Provided material:

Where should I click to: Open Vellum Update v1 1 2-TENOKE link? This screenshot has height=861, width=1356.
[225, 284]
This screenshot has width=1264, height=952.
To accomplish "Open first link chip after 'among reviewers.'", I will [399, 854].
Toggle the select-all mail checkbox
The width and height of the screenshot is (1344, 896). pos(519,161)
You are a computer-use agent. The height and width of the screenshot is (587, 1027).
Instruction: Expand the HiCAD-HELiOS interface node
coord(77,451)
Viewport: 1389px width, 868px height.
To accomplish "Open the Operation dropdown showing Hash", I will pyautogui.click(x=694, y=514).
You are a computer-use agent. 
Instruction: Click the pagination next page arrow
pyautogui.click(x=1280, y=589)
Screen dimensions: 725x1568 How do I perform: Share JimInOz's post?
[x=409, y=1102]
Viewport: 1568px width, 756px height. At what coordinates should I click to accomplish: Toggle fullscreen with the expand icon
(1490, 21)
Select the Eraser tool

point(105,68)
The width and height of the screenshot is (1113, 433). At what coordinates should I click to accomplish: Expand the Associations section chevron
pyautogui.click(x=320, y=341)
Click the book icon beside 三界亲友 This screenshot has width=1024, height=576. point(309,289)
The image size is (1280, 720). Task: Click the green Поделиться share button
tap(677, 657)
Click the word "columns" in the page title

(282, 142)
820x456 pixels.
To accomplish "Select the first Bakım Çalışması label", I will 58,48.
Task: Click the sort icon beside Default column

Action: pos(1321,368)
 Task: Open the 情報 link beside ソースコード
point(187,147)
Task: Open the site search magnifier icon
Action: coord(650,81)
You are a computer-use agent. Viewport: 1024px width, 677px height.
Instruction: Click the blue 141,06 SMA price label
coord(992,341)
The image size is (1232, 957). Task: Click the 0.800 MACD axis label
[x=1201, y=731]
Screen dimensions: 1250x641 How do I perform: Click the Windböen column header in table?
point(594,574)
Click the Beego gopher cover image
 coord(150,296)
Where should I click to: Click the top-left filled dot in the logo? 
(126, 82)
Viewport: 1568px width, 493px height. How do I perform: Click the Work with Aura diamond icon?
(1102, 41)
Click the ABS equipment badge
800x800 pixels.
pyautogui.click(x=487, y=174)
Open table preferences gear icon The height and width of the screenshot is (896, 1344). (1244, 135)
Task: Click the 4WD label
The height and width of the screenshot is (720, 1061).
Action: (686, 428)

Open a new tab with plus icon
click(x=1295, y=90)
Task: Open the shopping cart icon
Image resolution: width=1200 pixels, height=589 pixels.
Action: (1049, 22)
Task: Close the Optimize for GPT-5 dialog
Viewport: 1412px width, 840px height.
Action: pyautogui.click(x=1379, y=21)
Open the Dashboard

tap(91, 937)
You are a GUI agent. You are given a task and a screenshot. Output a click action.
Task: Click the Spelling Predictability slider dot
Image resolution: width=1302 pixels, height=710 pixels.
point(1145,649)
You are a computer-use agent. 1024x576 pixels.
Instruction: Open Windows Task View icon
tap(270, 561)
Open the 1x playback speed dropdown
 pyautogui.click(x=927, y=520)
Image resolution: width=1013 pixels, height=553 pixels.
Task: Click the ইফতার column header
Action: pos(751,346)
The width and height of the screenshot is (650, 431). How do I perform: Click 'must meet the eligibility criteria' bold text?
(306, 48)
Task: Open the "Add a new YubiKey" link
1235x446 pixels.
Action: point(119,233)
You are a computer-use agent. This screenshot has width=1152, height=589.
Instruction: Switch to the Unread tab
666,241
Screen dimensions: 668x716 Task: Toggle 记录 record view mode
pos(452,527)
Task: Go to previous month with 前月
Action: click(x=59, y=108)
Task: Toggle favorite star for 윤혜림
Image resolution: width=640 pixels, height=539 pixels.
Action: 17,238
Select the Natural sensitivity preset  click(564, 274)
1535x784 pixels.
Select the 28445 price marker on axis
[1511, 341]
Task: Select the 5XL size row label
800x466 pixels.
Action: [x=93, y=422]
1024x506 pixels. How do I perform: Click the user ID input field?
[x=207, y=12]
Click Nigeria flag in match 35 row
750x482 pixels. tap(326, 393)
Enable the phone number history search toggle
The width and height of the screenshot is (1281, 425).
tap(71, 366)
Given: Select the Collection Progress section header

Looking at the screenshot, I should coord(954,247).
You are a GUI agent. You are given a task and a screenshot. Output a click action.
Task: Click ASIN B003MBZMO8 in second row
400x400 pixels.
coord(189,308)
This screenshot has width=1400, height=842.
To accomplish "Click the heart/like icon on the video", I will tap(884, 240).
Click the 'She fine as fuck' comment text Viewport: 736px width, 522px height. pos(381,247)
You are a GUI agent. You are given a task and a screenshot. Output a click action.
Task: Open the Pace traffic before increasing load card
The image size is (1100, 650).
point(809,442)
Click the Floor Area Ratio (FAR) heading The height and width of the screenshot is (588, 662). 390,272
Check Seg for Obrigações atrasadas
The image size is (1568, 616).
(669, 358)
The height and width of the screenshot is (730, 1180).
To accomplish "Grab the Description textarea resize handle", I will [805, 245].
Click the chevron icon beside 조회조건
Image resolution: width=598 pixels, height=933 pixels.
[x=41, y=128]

Task to complete:
With the material above as the source, restate each line word for word.

Expected output:
Where should I click to: Open Vellum Update v1 1 2-TENOKE link? This screenshot has height=861, width=1356.
[225, 284]
This screenshot has width=1264, height=952.
To accomplish "Open first link chip after 'among reviewers.'", I will [399, 854].
Toggle the select-all mail checkbox
The width and height of the screenshot is (1344, 896). pos(519,161)
You are a computer-use agent. The height and width of the screenshot is (587, 1027).
Instruction: Expand the HiCAD-HELiOS interface node
coord(77,451)
Viewport: 1389px width, 868px height.
To accomplish "Open the Operation dropdown showing Hash", I will pyautogui.click(x=694, y=514).
You are a computer-use agent. 
Instruction: Click the pagination next page arrow
pyautogui.click(x=1280, y=589)
Screen dimensions: 725x1568 How do I perform: Share JimInOz's post?
[x=409, y=1102]
Viewport: 1568px width, 756px height. At what coordinates should I click to accomplish: Toggle fullscreen with the expand icon
(1490, 21)
Select the Eraser tool

point(105,68)
The width and height of the screenshot is (1113, 433). At what coordinates should I click to accomplish: Expand the Associations section chevron
pyautogui.click(x=320, y=341)
Click the book icon beside 三界亲友 This screenshot has width=1024, height=576. point(309,289)
The image size is (1280, 720). Task: Click the green Поделиться share button
tap(677, 657)
Click the word "columns" in the page title

(282, 142)
820x456 pixels.
To accomplish "Select the first Bakım Çalışması label", I will 58,48.
Task: Click the sort icon beside Default column

Action: pos(1321,368)
 Task: Open the 情報 link beside ソースコード
point(187,147)
Task: Open the site search magnifier icon
Action: coord(650,81)
You are a computer-use agent. Viewport: 1024px width, 677px height.
Instruction: Click the blue 141,06 SMA price label
coord(992,341)
The image size is (1232, 957). Task: Click the 0.800 MACD axis label
[x=1201, y=731]
Screen dimensions: 1250x641 How do I perform: Click the Windböen column header in table?
point(594,574)
Click the Beego gopher cover image
 coord(150,296)
Where should I click to: Click the top-left filled dot in the logo? 
(126, 82)
Viewport: 1568px width, 493px height. How do I perform: Click the Work with Aura diamond icon?
(1102, 41)
Click the ABS equipment badge
800x800 pixels.
pyautogui.click(x=487, y=174)
Open table preferences gear icon The height and width of the screenshot is (896, 1344). (1244, 135)
Task: Click the 4WD label
The height and width of the screenshot is (720, 1061).
Action: (686, 428)

Open a new tab with plus icon
click(x=1295, y=90)
Task: Open the shopping cart icon
Image resolution: width=1200 pixels, height=589 pixels.
Action: (1049, 22)
Task: Close the Optimize for GPT-5 dialog
Viewport: 1412px width, 840px height.
Action: pyautogui.click(x=1379, y=21)
Open the Dashboard

tap(91, 937)
You are a GUI agent. You are given a task and a screenshot. Output a click action.
Task: Click the Spelling Predictability slider dot
Image resolution: width=1302 pixels, height=710 pixels.
point(1145,649)
You are a computer-use agent. 1024x576 pixels.
Instruction: Open Windows Task View icon
tap(270, 561)
Open the 1x playback speed dropdown
 pyautogui.click(x=927, y=520)
Image resolution: width=1013 pixels, height=553 pixels.
Task: Click the ইফতার column header
Action: pos(751,346)
The width and height of the screenshot is (650, 431). How do I perform: Click 'must meet the eligibility criteria' bold text?
(306, 48)
Task: Open the "Add a new YubiKey" link
1235x446 pixels.
Action: point(119,233)
You are a computer-use agent. This screenshot has width=1152, height=589.
Instruction: Switch to the Unread tab
666,241
Screen dimensions: 668x716 Task: Toggle 记录 record view mode
pos(452,527)
Task: Go to previous month with 前月
Action: click(x=59, y=108)
Task: Toggle favorite star for 윤혜림
Image resolution: width=640 pixels, height=539 pixels.
Action: 17,238
Select the Natural sensitivity preset  click(564, 274)
1535x784 pixels.
Select the 28445 price marker on axis
[1511, 341]
Task: Select the 5XL size row label
800x466 pixels.
Action: [x=93, y=422]
1024x506 pixels. How do I perform: Click the user ID input field?
[x=207, y=12]
Click Nigeria flag in match 35 row
750x482 pixels. tap(326, 393)
Enable the phone number history search toggle
The width and height of the screenshot is (1281, 425).
tap(71, 366)
Given: Select the Collection Progress section header

Looking at the screenshot, I should coord(954,247).
You are a GUI agent. You are given a task and a screenshot. Output a click action.
Task: Click ASIN B003MBZMO8 in second row
400x400 pixels.
coord(189,308)
This screenshot has width=1400, height=842.
To accomplish "Click the heart/like icon on the video", I will tap(884, 240).
Click the 'She fine as fuck' comment text Viewport: 736px width, 522px height. pos(381,247)
You are a GUI agent. You are given a task and a screenshot. Output a click action.
Task: Open the Pace traffic before increasing load card
The image size is (1100, 650).
point(809,442)
Click the Floor Area Ratio (FAR) heading The height and width of the screenshot is (588, 662). 390,272
Check Seg for Obrigações atrasadas
The image size is (1568, 616).
(669, 358)
The height and width of the screenshot is (730, 1180).
To accomplish "Grab the Description textarea resize handle", I will [805, 245].
Click the chevron icon beside 조회조건
Image resolution: width=598 pixels, height=933 pixels.
[x=41, y=128]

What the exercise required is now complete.